# Welches Handy kaufen???



## Pat1810 (2. August 2011)

Moin Moin,

ich möchte mir gerne ende des Jahres ein neues Handy kaufen. Ich kann mich aber noch nicht richtig entscheiden welchen ich nehme. Ich wollte maximal 350€ ausgeben. Weniger wäre natürlich schöner. Habe mal ein wenig gegooglet und kame zu diesen: HTC Desire Z ... HTC Incredible S ... HTC Desire HD ... Samsung Nexus S ... HTC Desire S ... Motorola Defy ... HTC HD7 ... Samsung Galaxy S und Samung Galaxy Ace. Vielleicht hat einer von euch eins dieser Handys und kann es Empfehlen. 

Ich danke schon mal im Vorraus ... ^^

MFG Pat1810


----------



## Koyote (2. August 2011)

Also das HTC Desire HD kann ich nur wärmstens Empfehlen, habe es selber und es ist einfach ein Traum


----------



## HAWX (2. August 2011)

Koyote schrieb:
			
		

> Also das HTC Desire HD kann ich nur wärmstens Empfehlen, habe es selber und es ist einfach ein Traum



Ja da würde ich Tim zustimmen.
Sonst finde ich das Desire S noch ganz gut


----------



## Pat1810 (2. August 2011)

Wie ich sehe seid ihr für HTC mit Android, was auch meine Richtung wäre, das sind ja auch gute Handy aber was ist mit Win7 als Betreibssystem oder Samsung mit Android???


----------



## HAWX (2. August 2011)

Pat1810 schrieb:
			
		

> Wie ich sehe seid ihr für HTC mit Android, was auch meine Richtung wäre, das sind ja auch gute Handy aber was ist mit Win7 als Betreibssystem oder Samsung mit Android???

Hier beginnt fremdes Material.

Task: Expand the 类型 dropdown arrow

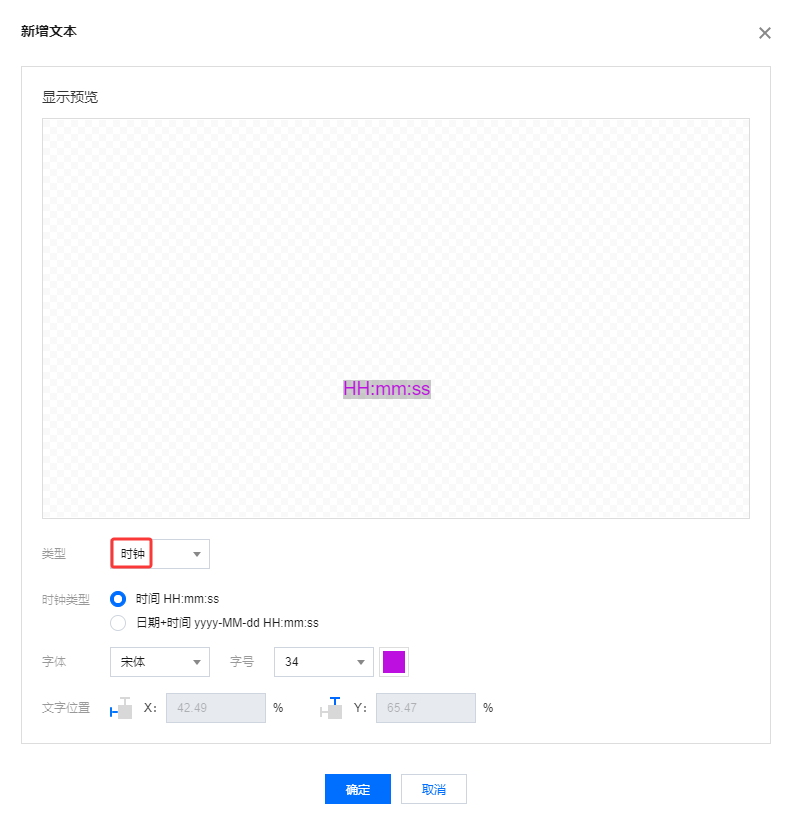Action: [197, 554]
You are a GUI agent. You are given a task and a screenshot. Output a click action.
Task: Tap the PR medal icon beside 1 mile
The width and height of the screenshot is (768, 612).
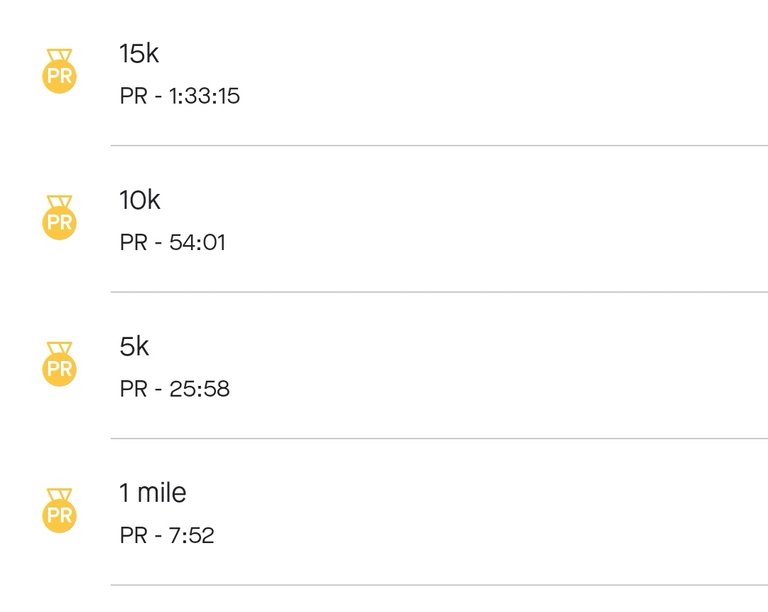[59, 510]
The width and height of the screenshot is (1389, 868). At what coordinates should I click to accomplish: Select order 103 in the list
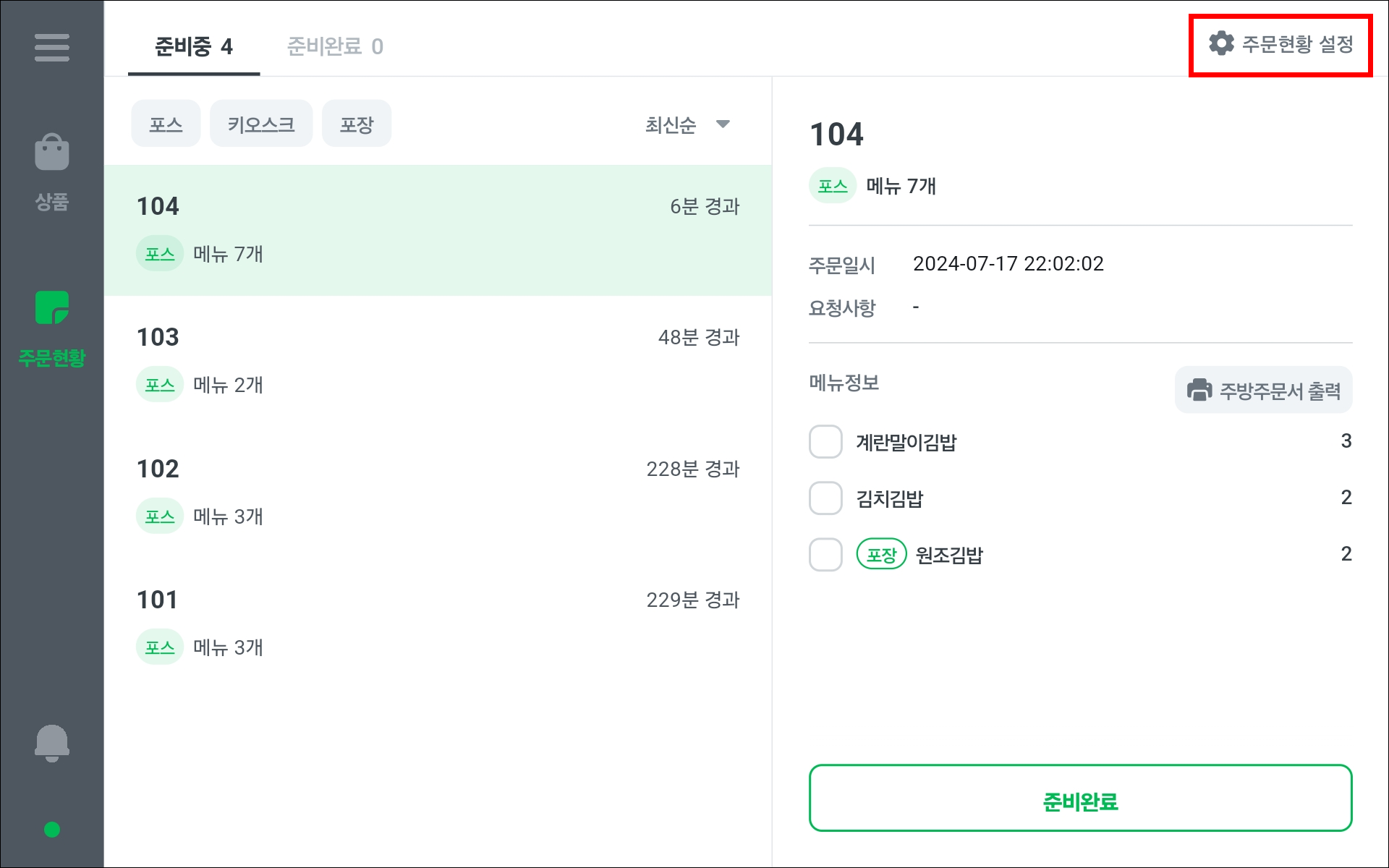(438, 361)
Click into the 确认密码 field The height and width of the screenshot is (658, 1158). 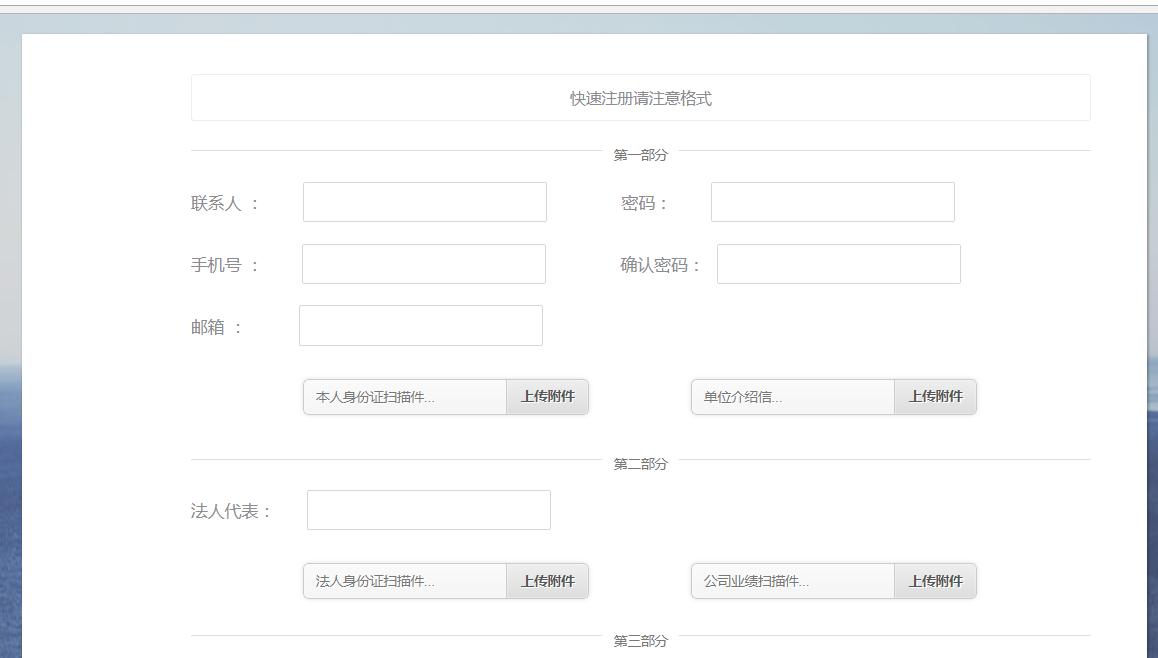(x=838, y=264)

Naja also Win7 Phone ist designtechnisch nicht mein Fall und der Store ist recht mager.
Samsung würde ich nur in Form des SGS2 nehmen, da mir Sense eher zu sagt als Touchwiz.


----------



## Koyote (2. August 2011)

Pat1810 schrieb:


> Wie ich sehe seid ihr für HTC mit Android, was auch meine Richtung wäre, das sind ja auch gute Handy aber was ist mit Win7 als Betreibssystem oder Samsung mit Android???


 Also ich finde Android ist das beste System für Smartphones.


----------



## Pat1810 (2. August 2011)

Also lieber nicht Win7. Das SGS2 ist mir noch ein wenig teuer. Dann wir es wohl ein HTC werden


----------



## Koyote (2. August 2011)

Ja, finde das Win7 nicht so gut. Mit HTC und Android bist du bestens bedient


----------



## HAWX (2. August 2011)

Koyote schrieb:
			
		

> Also ich finde Android ist das beste System für Smartphones.



Oder iOS, aber lass hier jetzt keinen War ausbrechen. Ich mag iOS einfach ist schick designed.


----------



## Soldat0815 (2. August 2011)

Das ist alles immer geschmackssache ich habe das Defy und würde dir zum Defy+ raten was bald rauskommen soll mit aktuellen Android und besserer CPU und GPU denn P/L mäßig finde ich das sehr gut jedoch sollte man nicht erwarten das die Camera mega ist fürn schnappschuss am Tag reichts aber wenns bissl dämmert wirds schon schlechter und Videos sind eher mäßig keine Ahnung ob es sich bein defy+ ändert aber ich glaube eher nicht dafür hatts andere vorteile wie IP67.

Wenn du eher bessere Bilder willst solltest du zb. zu den HTC HDs oder S oder Samsung Galaxy S oder S+ greifen.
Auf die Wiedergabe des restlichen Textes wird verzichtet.